## Provided records
====

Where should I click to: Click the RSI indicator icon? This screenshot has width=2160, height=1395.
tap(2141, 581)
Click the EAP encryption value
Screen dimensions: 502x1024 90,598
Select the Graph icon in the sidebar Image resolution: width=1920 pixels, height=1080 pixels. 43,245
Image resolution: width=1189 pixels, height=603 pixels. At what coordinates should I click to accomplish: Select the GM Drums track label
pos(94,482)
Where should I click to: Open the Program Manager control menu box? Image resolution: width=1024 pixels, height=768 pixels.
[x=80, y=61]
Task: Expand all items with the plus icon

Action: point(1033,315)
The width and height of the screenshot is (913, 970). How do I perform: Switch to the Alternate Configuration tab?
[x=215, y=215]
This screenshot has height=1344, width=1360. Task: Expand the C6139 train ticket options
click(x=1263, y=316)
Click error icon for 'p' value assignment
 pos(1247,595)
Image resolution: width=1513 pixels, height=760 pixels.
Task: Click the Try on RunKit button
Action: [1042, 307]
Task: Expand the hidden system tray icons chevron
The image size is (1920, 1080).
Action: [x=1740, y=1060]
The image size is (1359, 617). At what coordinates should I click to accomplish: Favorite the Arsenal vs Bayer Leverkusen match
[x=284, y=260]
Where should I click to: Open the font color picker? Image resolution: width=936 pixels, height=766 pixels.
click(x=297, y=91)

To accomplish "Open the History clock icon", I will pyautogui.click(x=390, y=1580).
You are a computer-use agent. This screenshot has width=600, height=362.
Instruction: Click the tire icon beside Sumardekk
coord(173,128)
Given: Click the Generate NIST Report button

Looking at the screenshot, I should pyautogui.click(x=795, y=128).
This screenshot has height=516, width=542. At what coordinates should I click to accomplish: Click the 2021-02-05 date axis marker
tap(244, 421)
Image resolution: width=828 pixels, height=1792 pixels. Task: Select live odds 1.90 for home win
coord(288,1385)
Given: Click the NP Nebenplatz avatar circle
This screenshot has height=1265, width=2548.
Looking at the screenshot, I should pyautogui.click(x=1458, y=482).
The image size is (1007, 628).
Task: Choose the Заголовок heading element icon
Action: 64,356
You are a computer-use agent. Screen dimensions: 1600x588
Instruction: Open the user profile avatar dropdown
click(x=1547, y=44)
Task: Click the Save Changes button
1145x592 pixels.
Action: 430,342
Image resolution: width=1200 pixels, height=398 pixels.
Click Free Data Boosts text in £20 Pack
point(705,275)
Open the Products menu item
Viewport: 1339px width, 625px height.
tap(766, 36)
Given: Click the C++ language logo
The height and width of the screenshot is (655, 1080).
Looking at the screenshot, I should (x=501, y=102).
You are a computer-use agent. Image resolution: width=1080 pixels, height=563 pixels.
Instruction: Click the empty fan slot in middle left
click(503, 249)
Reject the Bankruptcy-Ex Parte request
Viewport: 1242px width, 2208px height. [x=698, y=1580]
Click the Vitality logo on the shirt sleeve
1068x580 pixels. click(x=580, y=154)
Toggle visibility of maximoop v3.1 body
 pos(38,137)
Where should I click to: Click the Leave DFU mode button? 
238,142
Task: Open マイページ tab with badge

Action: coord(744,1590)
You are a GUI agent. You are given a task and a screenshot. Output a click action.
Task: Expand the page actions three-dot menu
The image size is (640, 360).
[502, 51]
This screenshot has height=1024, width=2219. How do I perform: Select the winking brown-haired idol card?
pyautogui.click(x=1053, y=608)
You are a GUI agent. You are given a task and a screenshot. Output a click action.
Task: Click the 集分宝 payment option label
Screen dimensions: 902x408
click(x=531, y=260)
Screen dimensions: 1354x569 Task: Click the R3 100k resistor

====

## Stated goal
Identify every line of the material that contains the word "dimensions", treating uppercase and lowercase letters as different, and copy each of those lines.

## Worked solution
Screen dimensions: 502x1024 90,598
You are a computer-use agent. Screen dimensions: 1600x588
Screen dimensions: 902x408
Screen dimensions: 1354x569 Task: Click the R3 100k resistor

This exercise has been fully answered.